Sa voix était douce. Presque curieuse.

Darian se détendit d'un souffle, comme s'il retrouvait enfin le terrain qu'il connaissait : celui où Aelys absorbait les humiliations pour préserver l'ordre.

— Oui. Pas maintenant. La meute nous attend.

La meute. Bien sûr. Il ne craignait pas de la perdre. Il craignait le scandale.

Aelys détourna les yeux de lui et les posa une seconde sur Liora. Elle revit une fillette maigre aux genoux écorchés. Une adolescente qui pleurait dans l'ombre d'une maison trop froide. Une jeune femme qu'elle avait défendue contre les moqueries, habillée pour les cérémonies, introduite auprès des bonnes personnes. Elle lui avait ouvert sa demeure, sa table, parfois même son cœur, avec cette culpabilité confuse qui accompagne les liens de sang incomplets.

Liora soutint son regard sans ciller. Il n'y avait pas de honte dans ses yeux. Il y avait de la revanche.

Alors Aelys comprit une seconde chose : ceci n'avait pas commencé aujourd'hui. Quoi que fût la vérité, elle était ancienne.

Elle inclina légèrement la tête, comme devant des invités quelconques.

— Vous avez raison, dit-elle. La meute nous attend.

Puis elle se retourna et quitta la pièce.

Ce ne fut qu'une fois la porte refermée derrière elle que ses jambes menacèrent de céder. Elle posa une main contre la pierre froide du couloir, respira lentement, et força l'air à entrer jusqu'au fond de ses poumons. Elle avait l'impression que quelqu'un avait vidé son sang pour le remplacer par une eau glacée.

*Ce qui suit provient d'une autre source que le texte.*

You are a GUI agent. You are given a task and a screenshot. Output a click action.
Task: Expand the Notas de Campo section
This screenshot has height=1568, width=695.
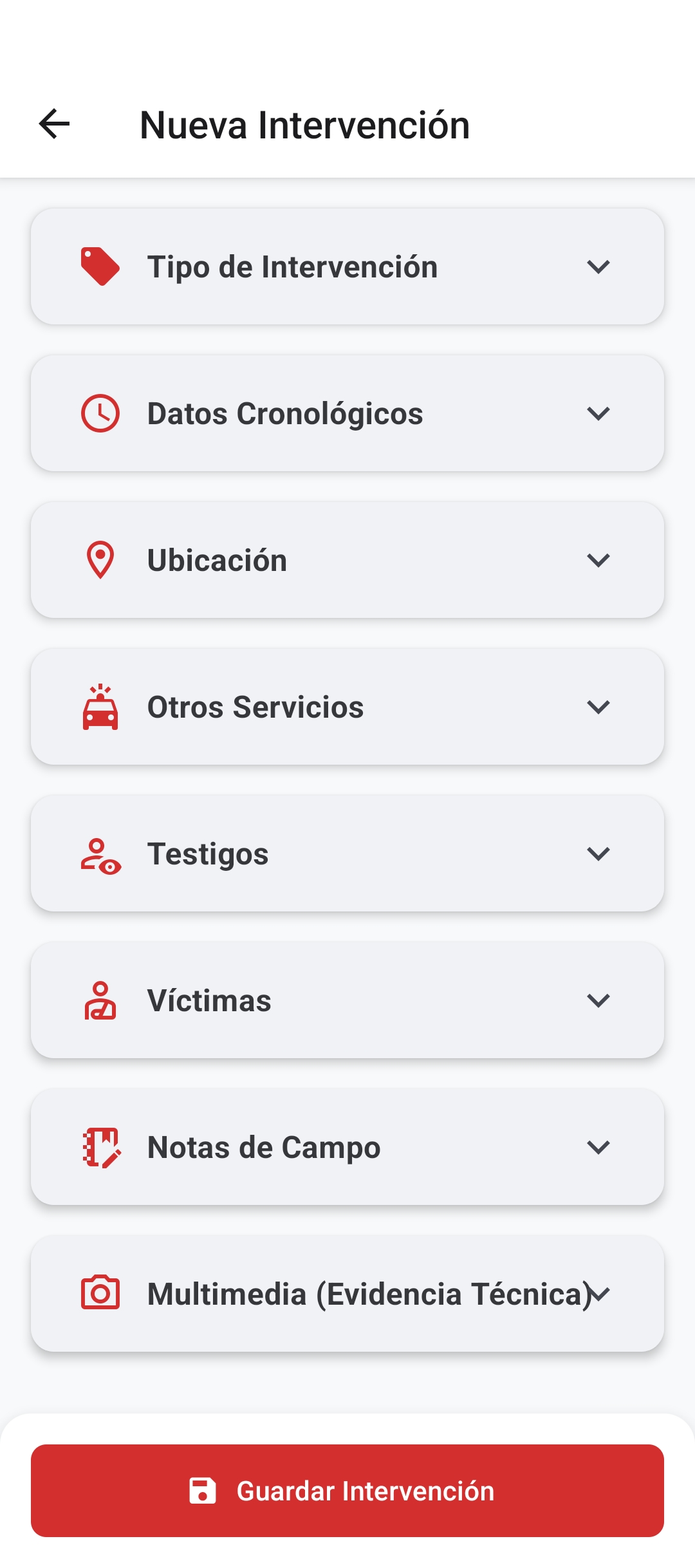click(599, 1146)

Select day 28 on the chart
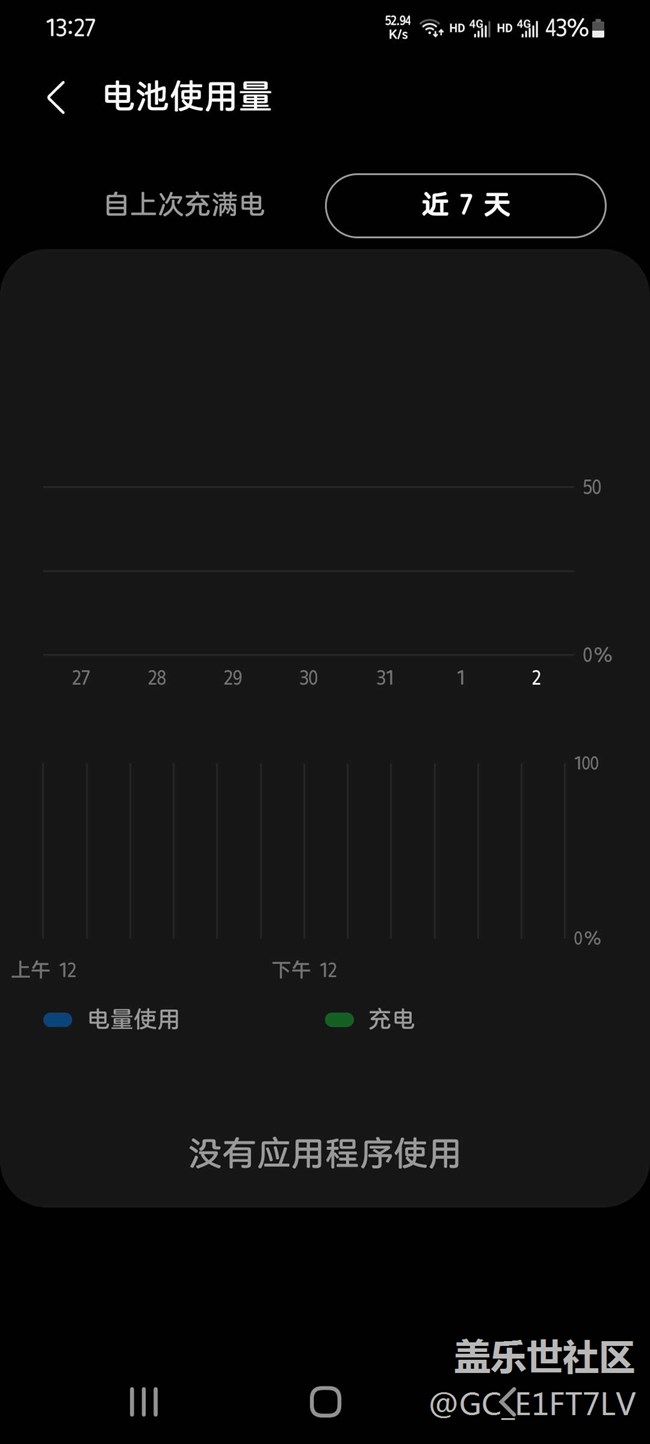tap(157, 678)
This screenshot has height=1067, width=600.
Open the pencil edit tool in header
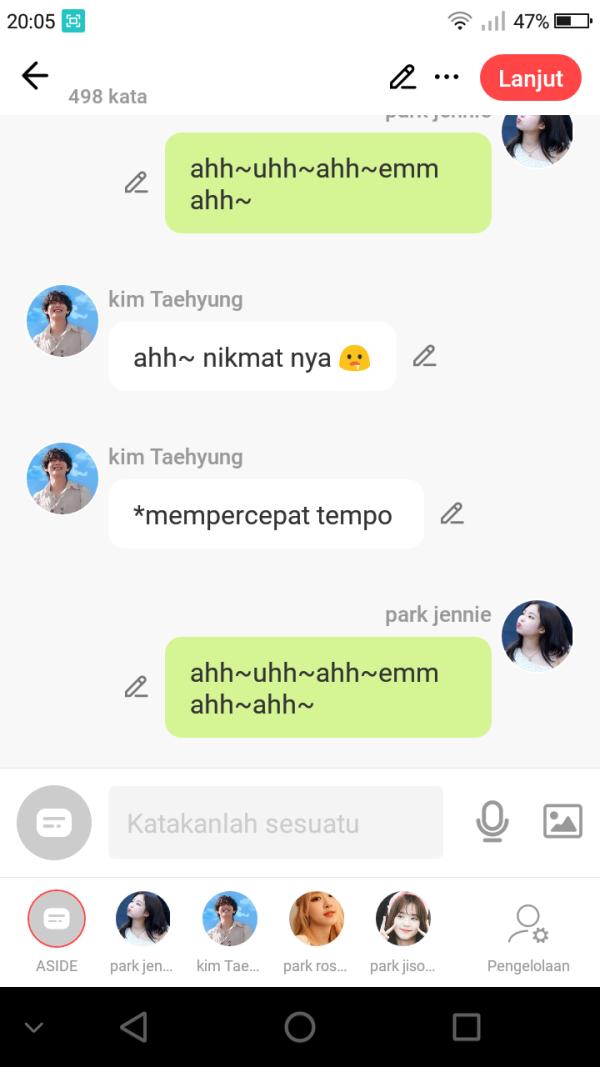tap(402, 77)
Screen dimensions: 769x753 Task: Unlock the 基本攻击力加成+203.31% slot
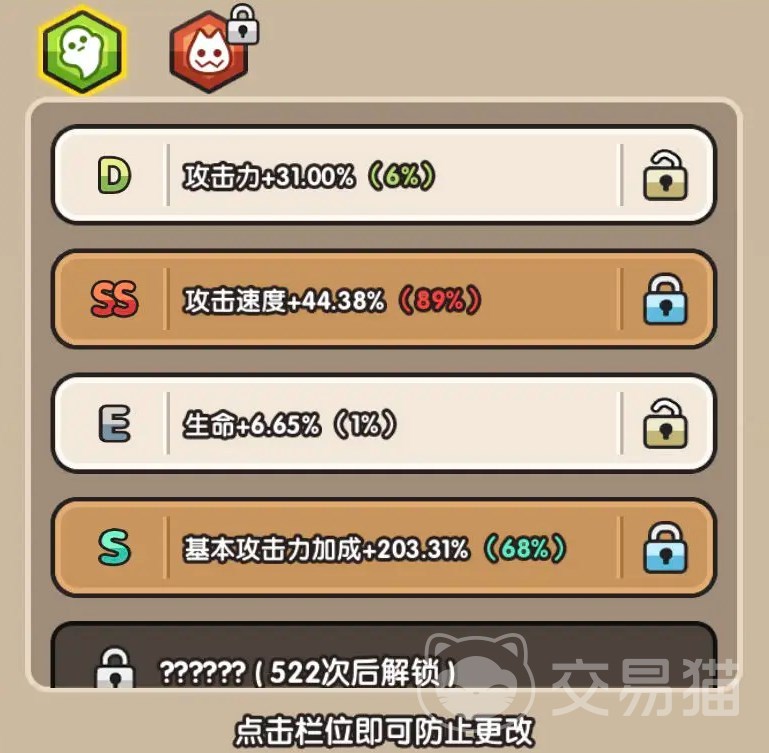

Au bout du corridor, les servantes s'activaient encore. Des gardes passaient. La maison entière vibrait de préparatifs. Personne ne devait rien voir. Personne ne verrait rien.

Pas ce soir. Pas avant qu'elle comprenne.

Aelys rejoignit ses appartements secondaires, ceux qu'elle utilisait pour s'habiller avant les grandes réceptions. Là, face au miroir, elle écarta ses cheveux de son cou. Sa peau était blanche, lisse, intacte.

Pas de trace. Pas de sceau véritable. Pas même la cicatrice atténuée que portent parfois les mates discrètement marqués.

Elle passa ses doigts sur sa gorge comme pour vérifier que sa mémoire n'avait pas menti. Rien. Seulement sa propre chaleur et le tremblement qu'elle s'interdit d'écouter.

Alors une question, atroce dans sa simplicité, se forma clairement.

Et si Darian n'avait jamais eu l'intention de la marquer ?

Une autre suivit aussitôt.

Et si tout le monde autour d'elle l'avait su ?

On frappa doucement à la porte. Nessa, la guérisseuse attachée à sa maison, entra sans attendre de réponse. Ses yeux gris se posèrent sur le visage d'Aelys, puis sur sa gorge découverte. Quelque chose de très ancien, de très triste, traversa son expression.

— Il est temps de descendre, dit-elle.

Aelys la fixa.

— Depuis combien de temps ?

Nessa ne bougea pas. Le silence dura juste assez pour devenir une réponse. Pas complète. Pas encore. Mais une réponse tout de même.

Aelys remit lentement une mèche derrière son oreille. Ses gestes redevinrent précis, presque élégants.

— Alors aidez-moi à me préparer, dit-elle.

— Aelys…

— Pas maintenant.

Le visage de Nessa se ferma, partagé entre la compassion et la peur. Elle ajusta la robe, fixa les broches d'argent, redressa les perles tombées sur l'épaule. Aelys resta immobile pendant qu'on reconstruisait sur elle l'apparence parfaite d'une épouse honorée.

Lorsqu'elle fut prête, elle ne reconnaissait plus seulement la femme dans le miroir. Elle reconnaissait aussi l'arme qu'elle pouvait devenir.

Au moment de quitter la pièce, elle regarda une dernière fois son reflet.

Elle n'était pas détruite. Elle était réveillée.

Et quand elle descendit l'escalier principal pour rejoindre le banquet de son propre anniversaire de mariage, Aelys portait déjà en elle la décision qui allait ruiner un royaume.